Between these two events in this present age, we feel shame for a range of minor things, for example, “I have caused a scandal,” “my nose is too big,” “my shirt is dirty,” “I failed my exam,” “I’m 25 and still unmarried,” “I’m different,” etc. You can decide if shame in these cases is appropriate, but these are undeniably minor issues compared to our guilt before God. If you understand that and receive forgiveness through the gospel of Jesus Christ, all other minor causes of shame will fall into their proper perspective.
Ashamed of Jesus?
Sometimes our shame is plainly wrong. The New Testament has many warnings not to be ashamed of Jesus: “For God gave us a spirit not of fear but of power and love and self-control. Therefore do not be ashamed of the testimony about our Lord, nor of me his prisoner, but share in suffering for the gospel by the power of God” (2 Tim. 1:7–8).

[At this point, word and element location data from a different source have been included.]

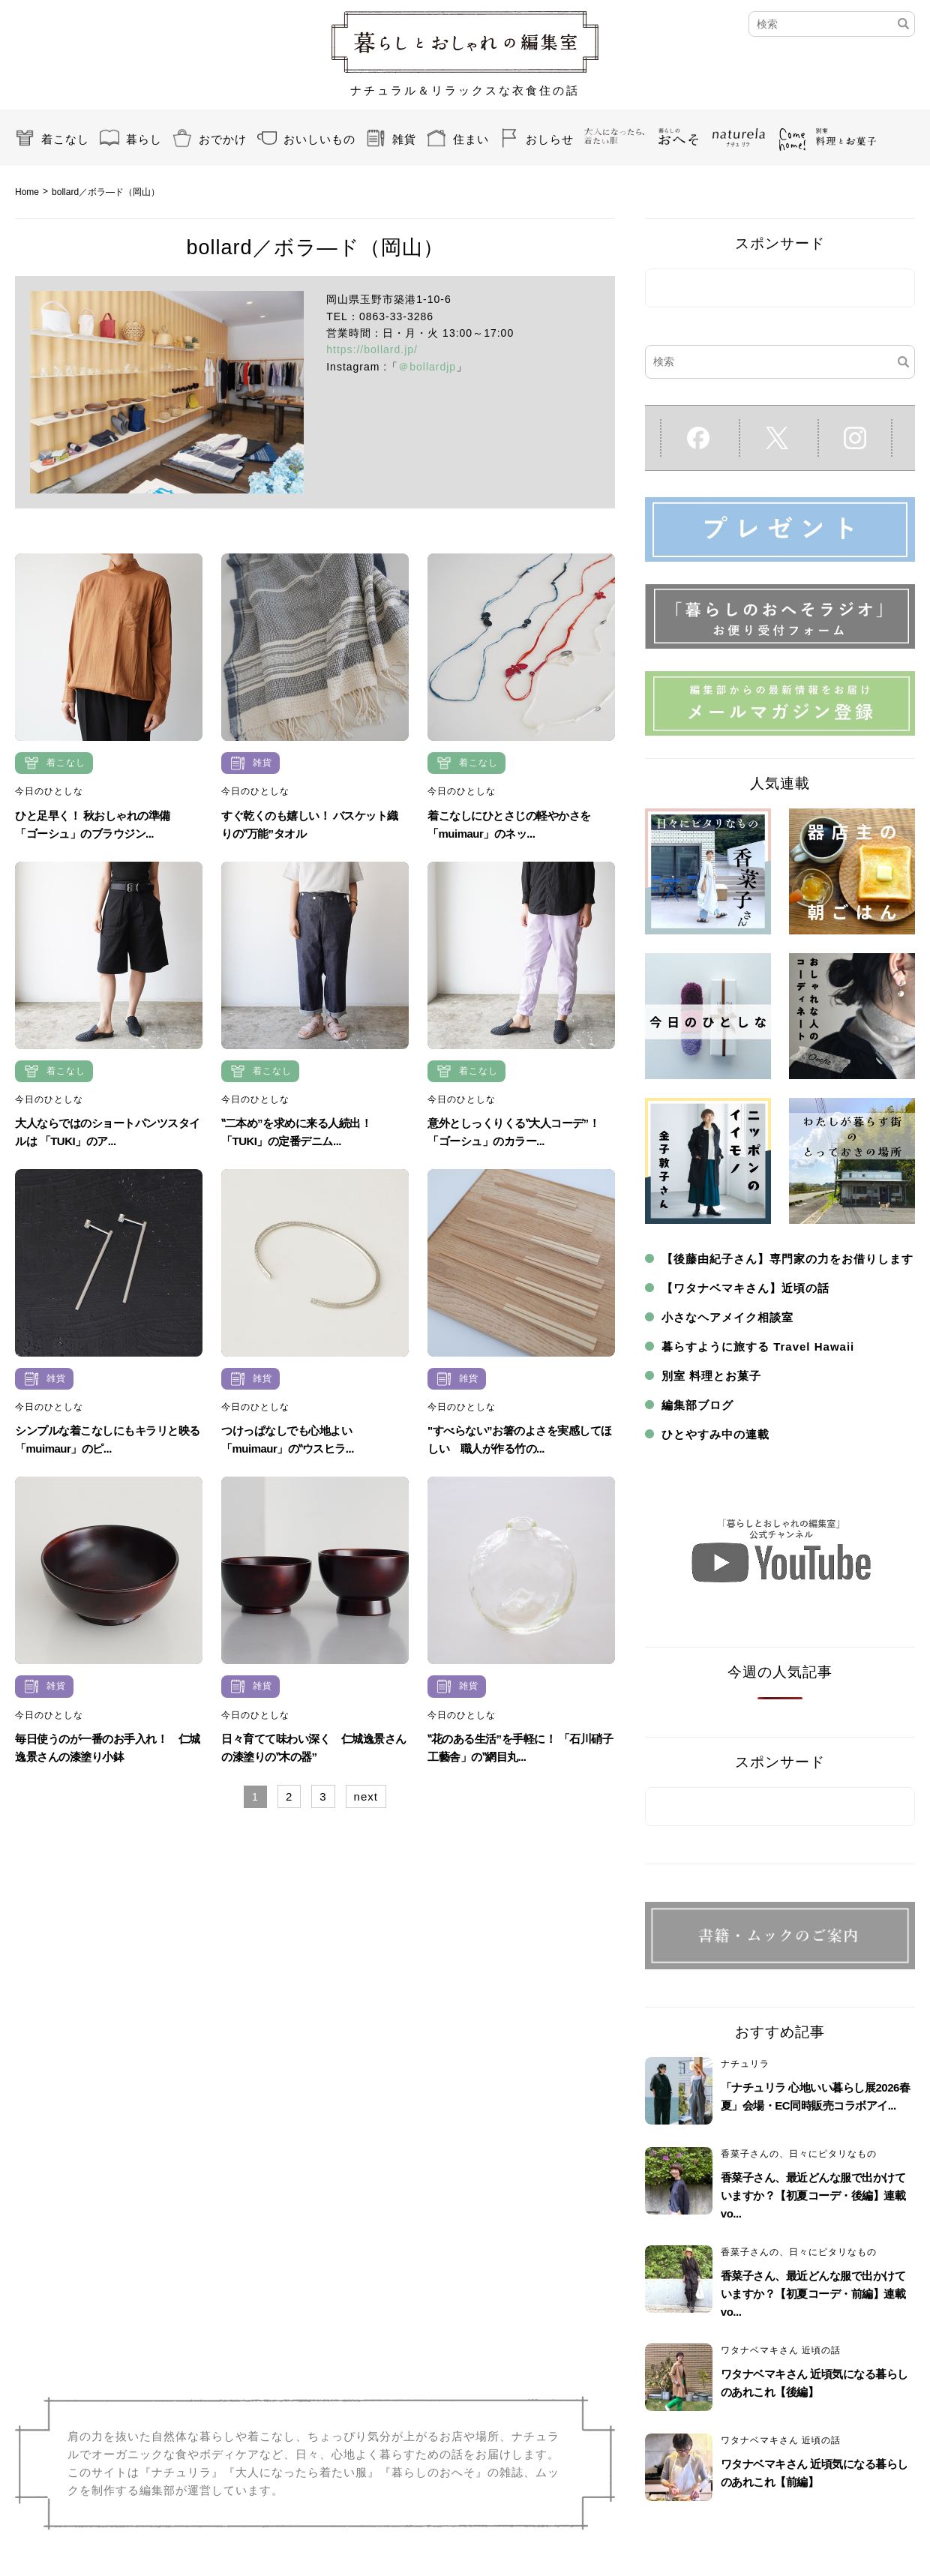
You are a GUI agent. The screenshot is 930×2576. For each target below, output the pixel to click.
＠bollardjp (427, 367)
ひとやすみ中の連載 (716, 1434)
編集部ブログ (698, 1405)
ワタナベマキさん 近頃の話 (781, 2350)
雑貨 (404, 139)
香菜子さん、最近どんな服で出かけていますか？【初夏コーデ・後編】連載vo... (813, 2195)
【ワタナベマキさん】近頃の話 (746, 1288)
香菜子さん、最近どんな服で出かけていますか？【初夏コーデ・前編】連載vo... (813, 2293)
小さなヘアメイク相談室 (728, 1317)
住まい (471, 139)
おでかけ (223, 139)
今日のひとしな (49, 791)
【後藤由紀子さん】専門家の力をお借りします (788, 1258)
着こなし (65, 139)
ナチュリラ (745, 2064)
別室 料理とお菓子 (711, 1375)
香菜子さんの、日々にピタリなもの (799, 2154)
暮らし (144, 139)
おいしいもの (320, 139)
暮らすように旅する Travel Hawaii (758, 1346)
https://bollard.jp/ (372, 349)
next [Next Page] (366, 1796)
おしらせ (550, 139)
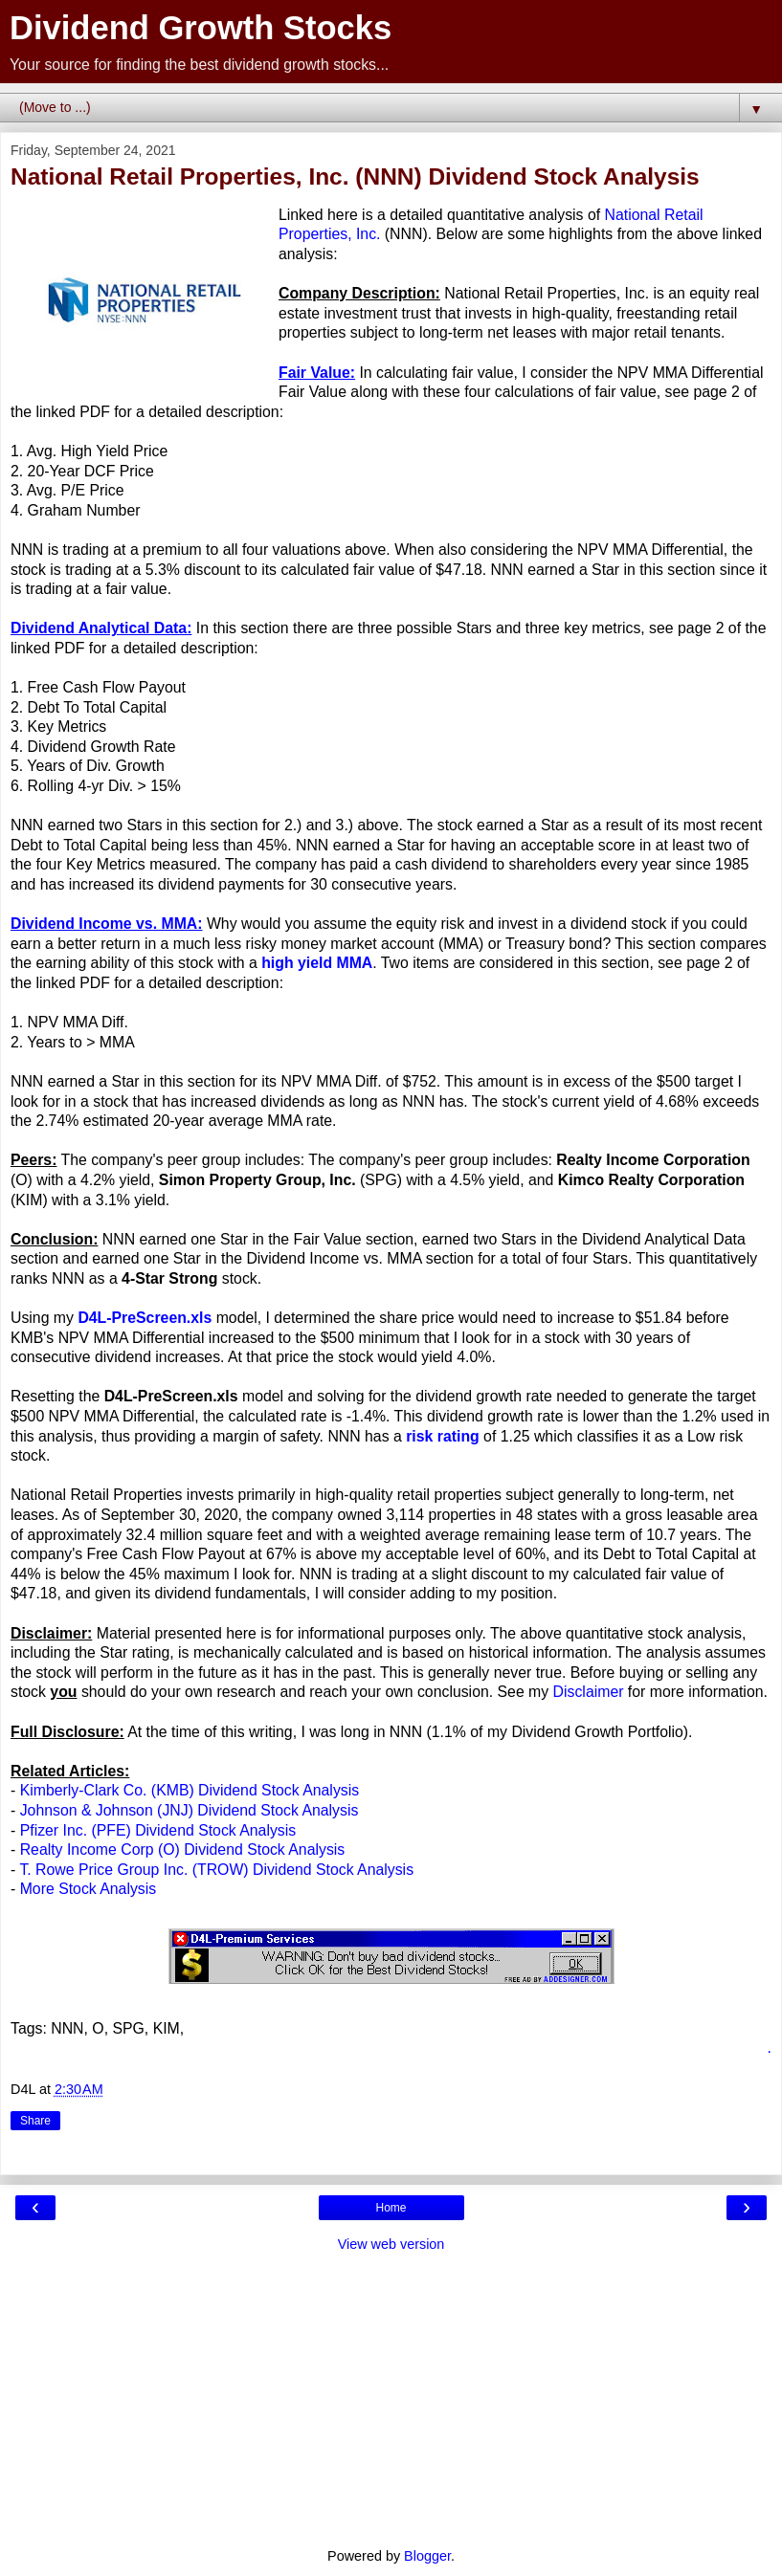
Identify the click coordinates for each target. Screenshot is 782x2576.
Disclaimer (588, 1692)
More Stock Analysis (88, 1889)
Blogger (427, 2556)
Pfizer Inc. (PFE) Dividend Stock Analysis (158, 1830)
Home (390, 2207)
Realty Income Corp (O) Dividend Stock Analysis (183, 1849)
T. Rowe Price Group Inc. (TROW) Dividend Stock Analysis (216, 1869)
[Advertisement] (391, 2398)
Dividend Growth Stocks (200, 28)
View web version (391, 2244)
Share (35, 2120)
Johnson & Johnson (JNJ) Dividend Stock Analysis (189, 1810)
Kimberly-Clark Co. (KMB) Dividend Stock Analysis (189, 1790)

This fear is in all of us. We are afraid of people and by nature ashamed of the gospel. What is this cowardice? It is the fear of man. Some brave men who are unafraid of dangerous adventure sports or even modern warfare do not have the moral courage to stand up to wrongdoing and criminal behaviour. And some who do have the moral courage to stand up for some good cause in the world entirely lack gospel boldness. In short, we do not tell the gospel. Why? Because we are afraid of people.
Now Paul tells us that God did not give us this fear of man. It is emphatically not from God. Yet how often we excuse our fear of man by calling it spiritual names like “wisdom” or “tact” or “love”. Paul tells us that this fear is induced by shame.
Paul warns Timothy not to be “ashamed of the testimony about our Lord”. In other words, do not be ashamed of preaching Jesus as Saviour and Lord. To be ashamed of Jesus Christ is shockingly inappropriate. It’s the same as saying that our beautiful Saviour and victorious Lord is ugly, sinful, and a failure. If we do this we call good evil, white black, and night day. No wonder the Lord so absolutely condemns it (Luke 9:26). Instead, the Holy Spirit teaches us to glory in the gospel and to boast in the cross (Gal. 6:14).
False shame
Paul also warns Timothy not to be ashamed of him in prison and in general to share in the suffering for the gospel. Why would Timothy be ashamed of Paul in prison? Because prison is for bad people, and so in most people’s judgement, Paul must be bad (see 2 Tim. 2:9—“for which I am suffering, bound with chains as a criminal”). An extension of this is shame of suffering in general. It is human nature to despise those who suffer as bad people suffering the judgement of God. Job experienced this from his three friends and eloquently expressed it (see Job 12:5, 16:20, 30:10). The disciples assumed the man born blind must have had sinful parents or sinned himself (John 9:2). The crowd assumed that disasters strike those who are more sinful than others (Luke 13:2, 4).
When we lose sight of the cross and forget that Jesus suffered mocking and shame for us, our value system becomes distorted and worldly. So let us glory in Jesus Christ, and as we teach the gospel in this land, let us pray that God will transform us and those who hear us to be like him. May we share his values and sit at his feet like Mary.